Sunday, January 11, 2009

The Cultural Continuity of the West

Aristotle at Mont Saint-Michel. This is book review is a must-read. It says:
Long before the late Eduard Said invented “Orientalism” to exalt Arab culture and Islamic society at the expense of the West, bien-pensants like Voltaire inclined to express their rebellion against the dwindling vestiges of Christendom by representing Europeans as bigots or clowns and raising up exotic foreigners – Voltaire himself wrote about Turks and Persians of the Muslim fold – to be the fonts of wisdom and models of refined life in their tracts and stories. The sultan and dervish look with amused tolerance on the gaucheries of the European rubes. The rubes swing their elbows and knock over the pottery. It was the Eighteenth-Century philosophes and illuminati who coined the pejorative term Dark Ages to refer to the centuries immediately following the collapse of the Roman imperial administration in the West under pressure of the Gothic assertions of the Fifth Century. Liberal discourse often casually extends the same term to apply it to all of medieval European civilization up to the Renaissance. Specialist historians have, however, long since demonstrated that no such absolute discontinuity as the term Dark Ages insinuates ever existed, which means that the Enlightenment version of history is at least partly wrong. And yet the usual story retains its currency, as an item in a kind of liberal folklore.


xavier said...

Maria Elena:
You brought up a pet peeve of mine. Why people fawn over Voltaire is something I've never understood. I don't like him. You know that he publically sucked up to Fredrick the Great extolling how wonderful Prussia was while privately he despaired of the country.
In any, Volatire and the boys wanted to replace the ancien régime with their own rule.

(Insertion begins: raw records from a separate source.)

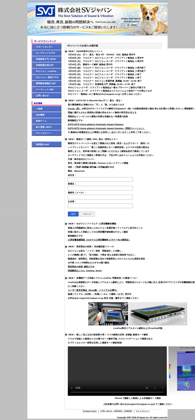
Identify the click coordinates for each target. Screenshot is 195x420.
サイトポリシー (41, 133)
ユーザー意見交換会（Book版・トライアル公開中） (93, 290)
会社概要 (38, 115)
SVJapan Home (90, 411)
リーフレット (43, 89)
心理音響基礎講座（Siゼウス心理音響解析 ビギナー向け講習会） (99, 240)
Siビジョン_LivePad (44, 71)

Volt«ire was the first intellectual along with the others to begin the dynamiting of Western culture


elena maria vidal said...

Although I appreciate Voltaire's works such as "Candide," he was definitely one of the people responsible for sowing the seeds of Revolution and especially the attack on the Church.

Steve Hayes said...

And it was their soul-mates who dreamed up the term "Byzantine" for the later Roman empire.

Linda said...

I think history will look upon the 20th century as a dark age, brought to us by two anti-Chrisian ideologies, Nazism and communism. And, while Voltaire wanted to appear to be above religion, which he regarded as superstition, he was involved in the occult.